**Instructions to follow:** The lines from the start of the data through the line containing "Версия для слабовидящих (353, 65)" are to be reproduced exactly, both ends included.

**Stored data entries:**

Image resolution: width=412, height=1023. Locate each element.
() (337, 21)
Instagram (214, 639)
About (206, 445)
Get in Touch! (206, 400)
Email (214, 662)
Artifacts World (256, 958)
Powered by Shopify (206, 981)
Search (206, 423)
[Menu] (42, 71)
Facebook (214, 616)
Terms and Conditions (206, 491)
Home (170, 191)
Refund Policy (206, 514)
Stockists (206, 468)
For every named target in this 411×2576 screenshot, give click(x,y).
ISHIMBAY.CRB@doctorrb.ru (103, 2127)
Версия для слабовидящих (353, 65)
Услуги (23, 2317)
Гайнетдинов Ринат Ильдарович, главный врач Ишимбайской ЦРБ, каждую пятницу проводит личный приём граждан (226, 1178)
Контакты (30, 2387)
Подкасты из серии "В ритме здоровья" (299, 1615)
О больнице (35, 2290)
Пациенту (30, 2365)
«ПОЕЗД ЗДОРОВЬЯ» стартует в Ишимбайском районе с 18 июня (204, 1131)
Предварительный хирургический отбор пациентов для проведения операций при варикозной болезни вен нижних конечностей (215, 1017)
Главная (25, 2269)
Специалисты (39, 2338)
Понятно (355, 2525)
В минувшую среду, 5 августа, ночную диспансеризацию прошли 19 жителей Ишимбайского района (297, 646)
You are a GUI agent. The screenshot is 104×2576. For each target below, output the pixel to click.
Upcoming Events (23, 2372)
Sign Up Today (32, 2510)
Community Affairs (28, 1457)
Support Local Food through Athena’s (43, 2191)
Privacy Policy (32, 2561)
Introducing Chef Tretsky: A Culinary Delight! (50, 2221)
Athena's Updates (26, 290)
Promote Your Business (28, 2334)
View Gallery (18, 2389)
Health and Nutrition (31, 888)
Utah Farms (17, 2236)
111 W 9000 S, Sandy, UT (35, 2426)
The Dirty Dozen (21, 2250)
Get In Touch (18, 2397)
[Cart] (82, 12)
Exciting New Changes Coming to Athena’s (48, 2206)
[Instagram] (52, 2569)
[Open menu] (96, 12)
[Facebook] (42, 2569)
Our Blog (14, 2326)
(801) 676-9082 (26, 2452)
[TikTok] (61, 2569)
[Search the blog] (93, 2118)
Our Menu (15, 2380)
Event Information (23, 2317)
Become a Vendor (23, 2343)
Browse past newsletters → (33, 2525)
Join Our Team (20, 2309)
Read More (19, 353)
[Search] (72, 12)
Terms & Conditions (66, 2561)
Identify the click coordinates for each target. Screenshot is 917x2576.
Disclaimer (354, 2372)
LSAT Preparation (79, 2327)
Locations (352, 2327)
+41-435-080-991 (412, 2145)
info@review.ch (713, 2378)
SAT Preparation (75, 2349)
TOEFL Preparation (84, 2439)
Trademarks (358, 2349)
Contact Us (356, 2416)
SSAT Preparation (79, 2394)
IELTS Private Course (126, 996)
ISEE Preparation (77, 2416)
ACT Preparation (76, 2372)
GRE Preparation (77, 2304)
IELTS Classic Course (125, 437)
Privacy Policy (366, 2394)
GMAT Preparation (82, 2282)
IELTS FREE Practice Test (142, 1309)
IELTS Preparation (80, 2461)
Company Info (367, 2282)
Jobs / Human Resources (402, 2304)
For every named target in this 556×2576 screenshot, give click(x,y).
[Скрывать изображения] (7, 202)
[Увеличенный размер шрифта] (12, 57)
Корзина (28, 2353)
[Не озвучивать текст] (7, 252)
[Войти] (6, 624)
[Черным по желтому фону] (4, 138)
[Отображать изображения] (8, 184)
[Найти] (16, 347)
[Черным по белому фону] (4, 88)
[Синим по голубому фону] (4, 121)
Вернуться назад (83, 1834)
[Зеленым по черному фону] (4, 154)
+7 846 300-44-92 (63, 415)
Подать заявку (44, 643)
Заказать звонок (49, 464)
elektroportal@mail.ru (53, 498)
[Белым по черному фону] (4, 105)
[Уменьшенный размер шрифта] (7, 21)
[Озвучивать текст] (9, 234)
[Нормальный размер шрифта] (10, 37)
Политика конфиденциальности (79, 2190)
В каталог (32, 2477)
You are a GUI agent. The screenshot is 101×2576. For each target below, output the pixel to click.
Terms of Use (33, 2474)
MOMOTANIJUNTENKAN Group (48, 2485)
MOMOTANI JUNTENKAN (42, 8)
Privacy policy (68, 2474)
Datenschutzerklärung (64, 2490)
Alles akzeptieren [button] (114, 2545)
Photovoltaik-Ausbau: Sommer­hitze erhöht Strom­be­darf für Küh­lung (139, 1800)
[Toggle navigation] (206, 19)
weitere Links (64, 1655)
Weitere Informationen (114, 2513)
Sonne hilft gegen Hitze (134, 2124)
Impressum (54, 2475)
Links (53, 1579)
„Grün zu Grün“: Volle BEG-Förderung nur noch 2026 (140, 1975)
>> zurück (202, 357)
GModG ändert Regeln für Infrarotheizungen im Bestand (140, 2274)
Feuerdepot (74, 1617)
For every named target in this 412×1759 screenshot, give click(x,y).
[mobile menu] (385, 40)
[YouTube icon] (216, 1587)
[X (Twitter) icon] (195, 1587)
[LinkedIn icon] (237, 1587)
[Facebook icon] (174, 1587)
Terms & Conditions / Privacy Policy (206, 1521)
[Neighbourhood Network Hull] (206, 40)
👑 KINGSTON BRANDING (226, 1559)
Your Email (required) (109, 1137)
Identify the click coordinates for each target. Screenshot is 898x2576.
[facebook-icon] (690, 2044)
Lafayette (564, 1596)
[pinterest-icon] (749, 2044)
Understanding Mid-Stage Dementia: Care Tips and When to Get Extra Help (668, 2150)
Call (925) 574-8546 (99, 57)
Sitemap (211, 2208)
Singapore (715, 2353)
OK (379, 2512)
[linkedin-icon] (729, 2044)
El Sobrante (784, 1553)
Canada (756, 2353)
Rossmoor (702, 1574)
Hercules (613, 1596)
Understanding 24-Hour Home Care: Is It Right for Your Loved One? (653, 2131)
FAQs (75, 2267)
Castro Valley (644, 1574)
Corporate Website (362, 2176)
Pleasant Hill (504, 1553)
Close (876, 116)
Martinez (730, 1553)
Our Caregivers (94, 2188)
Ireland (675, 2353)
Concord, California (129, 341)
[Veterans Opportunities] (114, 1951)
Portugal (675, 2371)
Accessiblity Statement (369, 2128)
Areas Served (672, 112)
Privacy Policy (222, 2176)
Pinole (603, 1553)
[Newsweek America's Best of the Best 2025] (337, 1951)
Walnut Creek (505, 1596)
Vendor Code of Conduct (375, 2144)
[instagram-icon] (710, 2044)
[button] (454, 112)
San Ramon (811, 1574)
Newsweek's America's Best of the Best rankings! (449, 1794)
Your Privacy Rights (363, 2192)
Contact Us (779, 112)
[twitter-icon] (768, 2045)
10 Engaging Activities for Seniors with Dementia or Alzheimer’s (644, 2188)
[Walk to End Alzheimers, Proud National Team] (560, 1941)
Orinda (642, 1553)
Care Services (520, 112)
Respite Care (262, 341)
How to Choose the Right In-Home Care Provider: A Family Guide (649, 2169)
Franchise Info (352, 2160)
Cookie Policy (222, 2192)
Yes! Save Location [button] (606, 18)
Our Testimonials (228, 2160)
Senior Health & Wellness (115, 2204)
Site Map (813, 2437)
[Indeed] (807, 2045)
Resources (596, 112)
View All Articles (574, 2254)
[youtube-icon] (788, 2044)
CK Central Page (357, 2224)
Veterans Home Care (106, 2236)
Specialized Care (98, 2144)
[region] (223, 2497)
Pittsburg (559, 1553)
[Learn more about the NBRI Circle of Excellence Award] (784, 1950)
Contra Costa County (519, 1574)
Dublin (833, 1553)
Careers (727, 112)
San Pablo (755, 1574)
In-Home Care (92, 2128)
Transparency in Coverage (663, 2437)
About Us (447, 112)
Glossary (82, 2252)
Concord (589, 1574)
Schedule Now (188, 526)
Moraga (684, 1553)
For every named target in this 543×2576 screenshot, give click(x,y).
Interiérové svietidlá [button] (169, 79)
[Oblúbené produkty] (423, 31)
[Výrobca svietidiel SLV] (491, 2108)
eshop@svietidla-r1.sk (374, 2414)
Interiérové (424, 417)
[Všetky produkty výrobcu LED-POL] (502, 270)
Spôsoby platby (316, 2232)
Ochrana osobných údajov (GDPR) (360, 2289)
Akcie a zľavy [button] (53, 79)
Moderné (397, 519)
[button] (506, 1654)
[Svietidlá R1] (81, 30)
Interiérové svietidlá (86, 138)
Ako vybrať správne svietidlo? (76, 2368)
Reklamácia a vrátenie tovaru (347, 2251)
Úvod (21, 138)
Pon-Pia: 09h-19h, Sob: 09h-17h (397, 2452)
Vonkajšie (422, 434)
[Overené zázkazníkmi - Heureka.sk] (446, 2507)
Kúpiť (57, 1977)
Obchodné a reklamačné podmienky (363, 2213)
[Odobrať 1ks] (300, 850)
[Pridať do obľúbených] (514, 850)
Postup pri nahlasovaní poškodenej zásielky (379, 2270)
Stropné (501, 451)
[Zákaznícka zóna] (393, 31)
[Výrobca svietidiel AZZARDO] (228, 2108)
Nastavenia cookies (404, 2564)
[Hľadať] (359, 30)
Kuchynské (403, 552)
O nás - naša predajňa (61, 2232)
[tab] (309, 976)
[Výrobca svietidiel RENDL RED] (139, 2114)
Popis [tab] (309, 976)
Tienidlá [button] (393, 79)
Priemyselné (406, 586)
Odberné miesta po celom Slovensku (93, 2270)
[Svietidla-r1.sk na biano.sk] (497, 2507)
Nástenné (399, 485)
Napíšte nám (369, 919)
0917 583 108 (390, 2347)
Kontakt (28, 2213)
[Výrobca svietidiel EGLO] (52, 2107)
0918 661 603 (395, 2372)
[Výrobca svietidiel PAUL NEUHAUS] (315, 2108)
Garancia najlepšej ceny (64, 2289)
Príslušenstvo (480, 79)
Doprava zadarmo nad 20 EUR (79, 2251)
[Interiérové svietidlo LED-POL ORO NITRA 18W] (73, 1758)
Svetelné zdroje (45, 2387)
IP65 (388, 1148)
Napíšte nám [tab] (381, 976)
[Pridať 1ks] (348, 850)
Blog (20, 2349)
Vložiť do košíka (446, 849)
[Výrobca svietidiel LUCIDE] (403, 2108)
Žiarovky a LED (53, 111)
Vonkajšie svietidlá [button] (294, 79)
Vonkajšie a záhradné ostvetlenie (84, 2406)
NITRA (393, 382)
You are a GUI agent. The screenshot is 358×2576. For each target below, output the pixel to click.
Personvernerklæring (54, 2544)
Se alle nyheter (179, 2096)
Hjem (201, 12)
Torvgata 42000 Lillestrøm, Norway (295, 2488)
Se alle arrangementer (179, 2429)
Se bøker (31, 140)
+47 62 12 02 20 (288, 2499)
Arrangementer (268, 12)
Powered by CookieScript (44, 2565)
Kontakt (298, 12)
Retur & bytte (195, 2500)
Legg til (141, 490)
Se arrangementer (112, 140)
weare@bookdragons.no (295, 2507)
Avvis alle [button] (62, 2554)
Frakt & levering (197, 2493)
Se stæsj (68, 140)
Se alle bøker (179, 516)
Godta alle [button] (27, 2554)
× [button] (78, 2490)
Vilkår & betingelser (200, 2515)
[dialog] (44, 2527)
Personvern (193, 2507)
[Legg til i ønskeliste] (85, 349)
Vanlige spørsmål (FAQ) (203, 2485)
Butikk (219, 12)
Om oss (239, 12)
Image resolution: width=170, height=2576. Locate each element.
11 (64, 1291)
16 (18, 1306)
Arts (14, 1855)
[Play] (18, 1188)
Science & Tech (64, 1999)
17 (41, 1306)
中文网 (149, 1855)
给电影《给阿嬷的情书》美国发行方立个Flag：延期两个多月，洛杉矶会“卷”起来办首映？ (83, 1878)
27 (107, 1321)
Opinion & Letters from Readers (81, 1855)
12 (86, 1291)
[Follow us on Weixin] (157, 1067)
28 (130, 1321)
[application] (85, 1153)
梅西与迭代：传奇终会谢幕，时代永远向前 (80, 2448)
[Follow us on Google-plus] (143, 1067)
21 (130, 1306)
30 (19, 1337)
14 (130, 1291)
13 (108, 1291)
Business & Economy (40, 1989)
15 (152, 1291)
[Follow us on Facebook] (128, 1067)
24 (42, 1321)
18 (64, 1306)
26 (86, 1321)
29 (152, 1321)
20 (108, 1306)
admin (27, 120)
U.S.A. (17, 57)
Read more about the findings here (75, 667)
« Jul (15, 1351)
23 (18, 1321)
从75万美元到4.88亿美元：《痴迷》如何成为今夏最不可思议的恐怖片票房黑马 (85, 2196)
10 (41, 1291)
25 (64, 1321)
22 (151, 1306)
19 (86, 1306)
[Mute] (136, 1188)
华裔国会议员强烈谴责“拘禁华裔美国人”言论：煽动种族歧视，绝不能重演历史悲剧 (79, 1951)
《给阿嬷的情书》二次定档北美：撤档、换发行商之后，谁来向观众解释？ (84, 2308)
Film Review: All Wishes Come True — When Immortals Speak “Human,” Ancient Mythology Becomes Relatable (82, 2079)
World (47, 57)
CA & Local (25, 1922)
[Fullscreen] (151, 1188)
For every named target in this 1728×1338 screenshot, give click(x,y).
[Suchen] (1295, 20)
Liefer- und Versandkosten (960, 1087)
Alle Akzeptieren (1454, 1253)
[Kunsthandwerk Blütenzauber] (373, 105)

**Response to this task:**
Image resolution: width=412, height=1023. Locate each element.
() (337, 21)
Instagram (214, 639)
About (206, 445)
Get in Touch! (206, 400)
Email (214, 662)
Artifacts World (256, 958)
Powered by Shopify (206, 981)
Search (206, 423)
[Menu] (42, 71)
Facebook (214, 616)
Terms and Conditions (206, 491)
Home (170, 191)
Refund Policy (206, 514)
Stockists (206, 468)
For every named target in this 411×2576 screenshot, give click(x,y).
ISHIMBAY.CRB@doctorrb.ru (103, 2127)
Версия для слабовидящих (353, 65)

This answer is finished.